By Jonathan Hatchman, Food Editor, @TLE_Food

Alike the rest of the City, London’s restaurant scene is a titanic melting pot of universal cultures. Throughout our fair city one can eat almost anything, from the most fetid of dishes through to some of the Earth’s finest, using the most luxurious and limited ingredients on offer. Unfortunately, however, there’s nowhere near enough Egyptian food. Well, there’s not enough authentic Egyptian food, at least. Fortunately, one new opening in Kensington is flying the blue and yellow flag of Alexandria – Egypt’s economic centre and second biggest city.

Opened during the summer by legendary Alexandrian restaurateur Aladin Barakat, having found huge success with his original restaurants Aladino’s in Alexandria, taking a beachside residence with 500 covers. Now Aladin calls England home and his new London outpost of Aladino’s offer’s delicious food, top class – honest – service and a sleek understated décor, reminding visitors that Egypt is not a place of excessive gold fittings and tasteless historic emblems, as a trip to Harrods would suggest. Instead, a modest upstairs dining room is well lit by impressive, modern chandeliers and there’s a subtle taupe colour scheme that runs throughout. The waiting staff members (including the aforementioned Aladin) do also go out of their way to make customers feel great comfort during the dining experience here.

To begin, a plate of crisp, charred bread is worth a mention – served with a duo of dips, Baba ghanoush and a lightly spiced hummus that tastes out of this world. As for the starters, my companion’s lightly battered king prawns (£10) are surprisingly less unctuous than the cooking method would suggest, while the “ethical foie parfait” (£12) is plenty enough for two. Served together upon two different plates, a dollop of Egyptian duck liver is joined by sweet sultana chutney and candied fig. On the other hand, the French liver is unsurprisingly rich, topped with melted butter, as is traditional. Both are impressive, but it’s the former that gives us both the most satisfaction, as is not the case with Aladin: the Egyptian recipe is his own, but he assures us that the Head Chef’s French dish is his favourite, by far. Our waiter suggests that I sample the lamb shank (£20) for my main, instead of the more traditional stuffed peppers – Alexandrian Poivrons Farcis – insisting that I will not be disappointed. Luckily his choice is wonderful. A braised shank is cooked perfectly, the sauce is overly rich but it’s still delectable, and the accompanying pomme puree is as silky smooth as it is indulgent. My friend’s main showcases Aladino’s love of Whiskey (we’ll come to that later). A reasonably sized slab of fillet steak (£25) offers all of the flavours of Whiskey, albeit without tasting overwhelmingly alcoholic, it’s really something special.

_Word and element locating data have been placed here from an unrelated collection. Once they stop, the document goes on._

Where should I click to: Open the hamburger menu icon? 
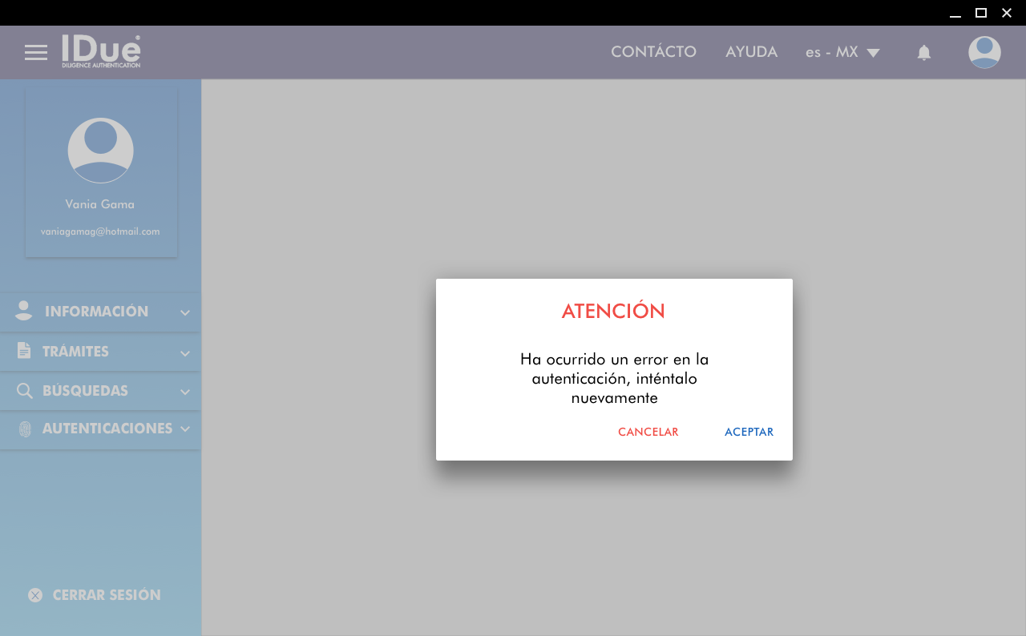pos(36,53)
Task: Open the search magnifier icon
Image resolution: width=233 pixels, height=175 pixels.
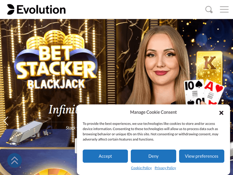Action: coord(209,10)
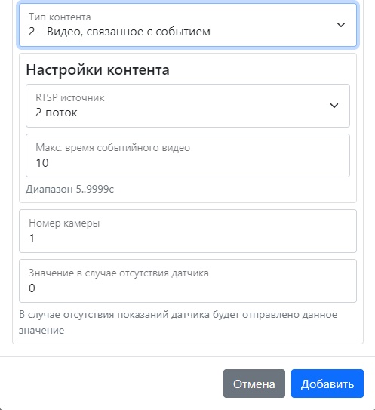This screenshot has height=410, width=375.
Task: Place cursor on camera number value 1
Action: tap(32, 238)
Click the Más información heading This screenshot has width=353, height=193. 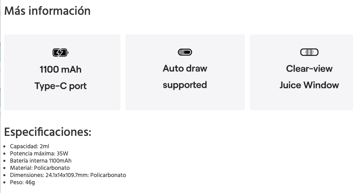click(47, 11)
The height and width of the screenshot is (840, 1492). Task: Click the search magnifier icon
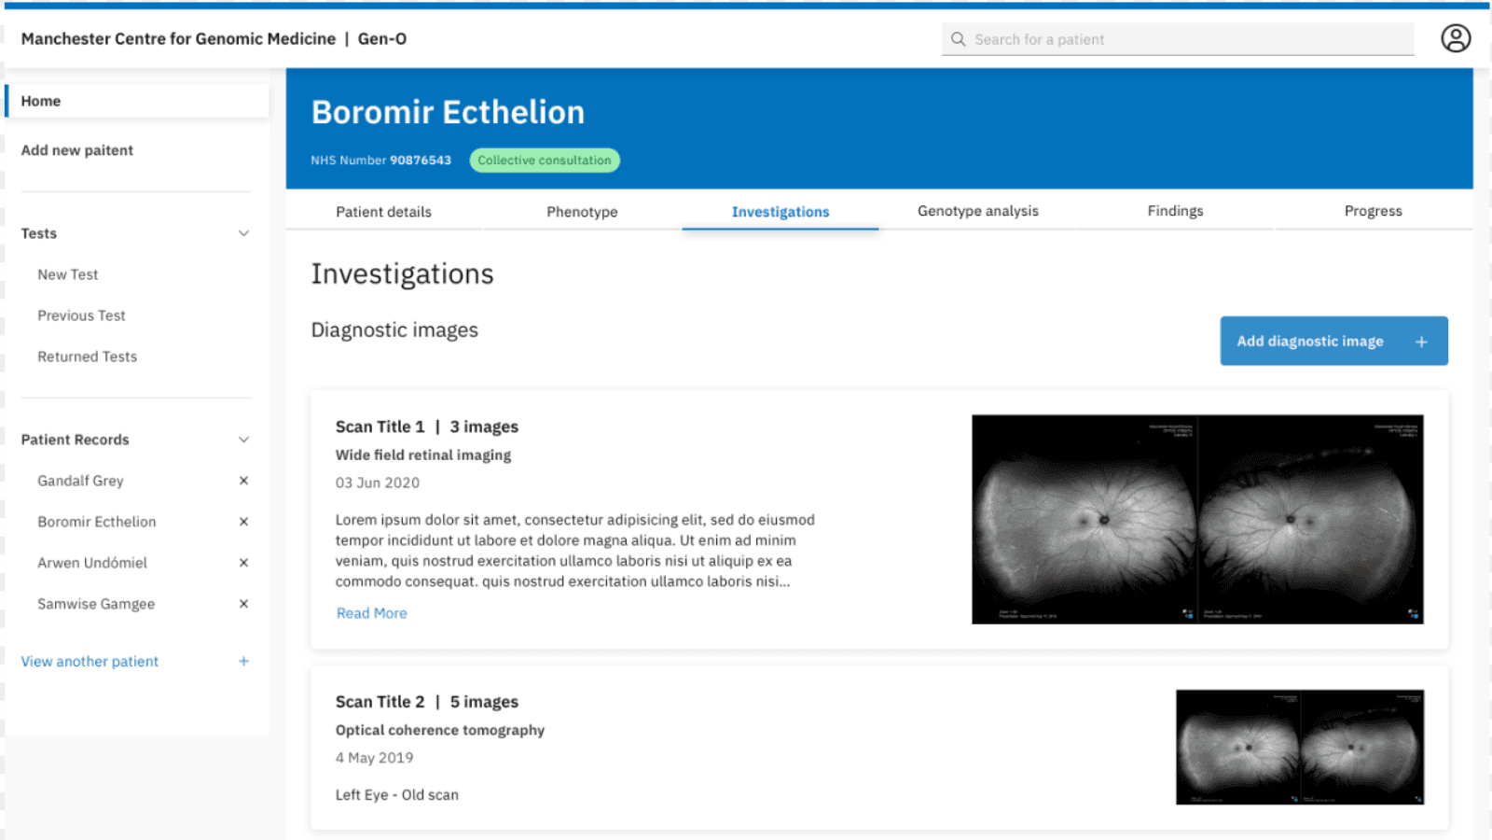pos(958,39)
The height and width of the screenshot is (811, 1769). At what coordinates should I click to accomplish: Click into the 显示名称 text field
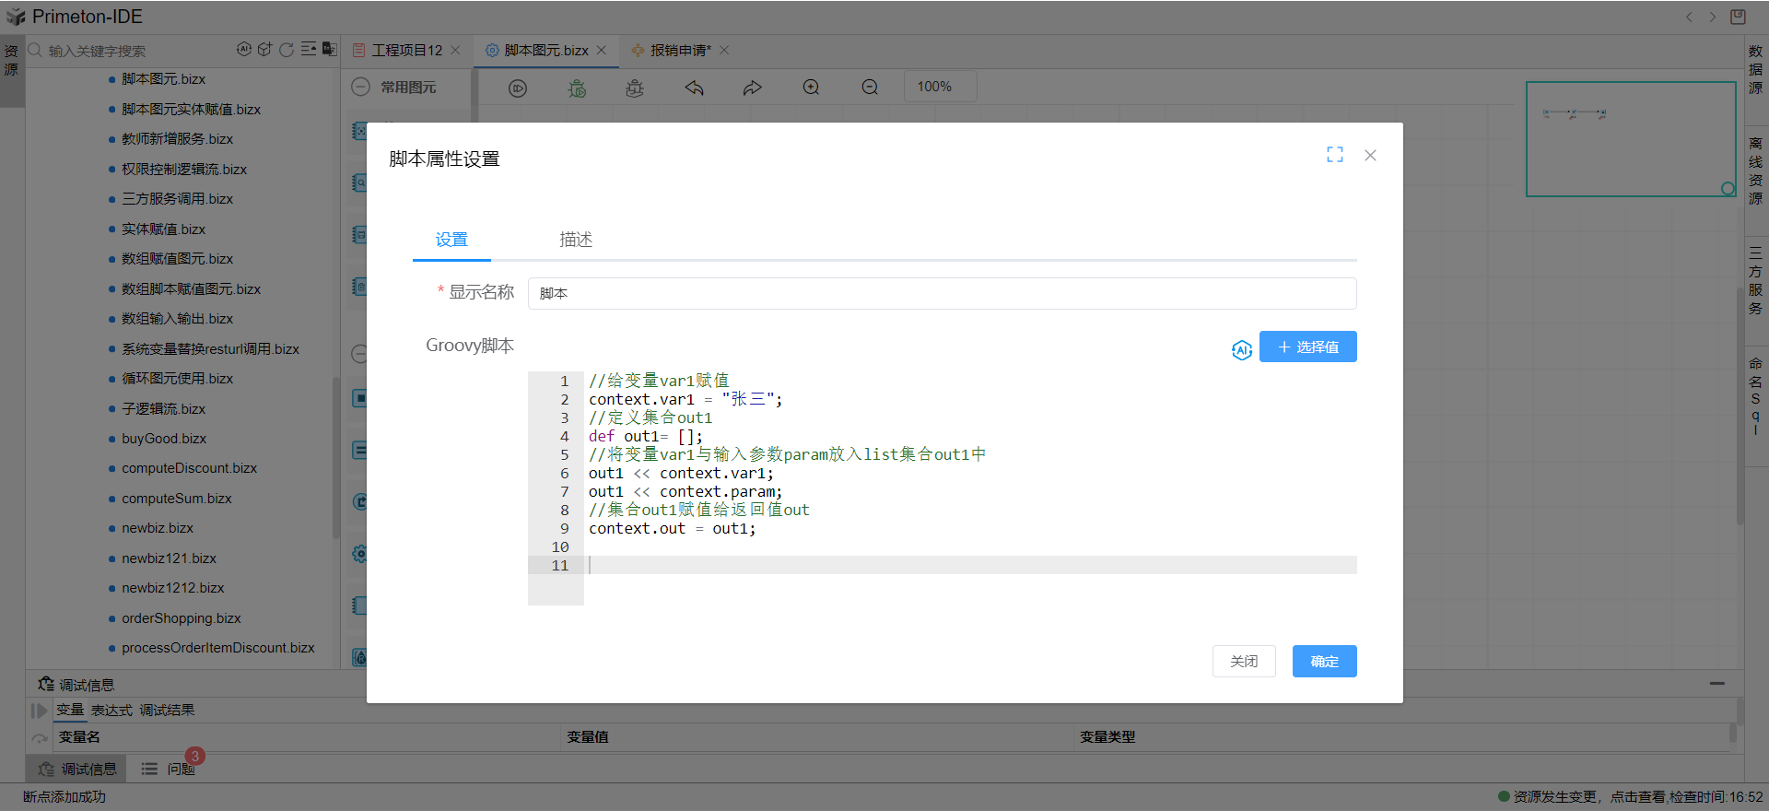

Whiskey marinated beef fillet at Aladino’s

To finish, the mango parfait (£9) laced with tangerine coulis works perfectly at cutting through the richness of the mains, but it’s my traditional choice that’s the most impressive. A dish that’s also delivered with a story: it’s believed that Om Ali (£9) was the first wife of Sultan Ezz El Din Aybek, and while women were allowed to act as guardians to their sons until they became King, they were unable to rule. When the Sultan died, his second wife and Om Ali were faced with a disagreement as to who would become King, leading to the second wife being beaten to death while bathing, set up by Om Ali. The name supposedly comes from the dessert that was baked to celebrate the second wife’s gruesome death, or so it is said. Mercifully, the taste is far less violent than the origin. Sheets of filo pastry are baked in a rich cream with a touch of vanilla, delivering a texture that’s not dissimilar to macaroni and cheese, but the balance of tastes is sensational – not too sweet, but sweet enough to work well as a dessert, topped with flaked almonds to add a depth of crunch.

By now it’s getting on for 11pm and we’re ready to call it a night. However, Aladin appears once again, generously inviting us to join him in a round of Whiskey – “no mixer, just three ice cubes” – he insists. How could we refuse? Through this final treat we manage to learn so much more about the man behind one of London’s friendliest restaurants. By the time we’ve finished I have to rush to catch the last train, but I’ll most certainly be rushing back to Aladino’s in the very near future.

Aladino’s can be found at 38C Kensington Church Street, London, W8 4BX.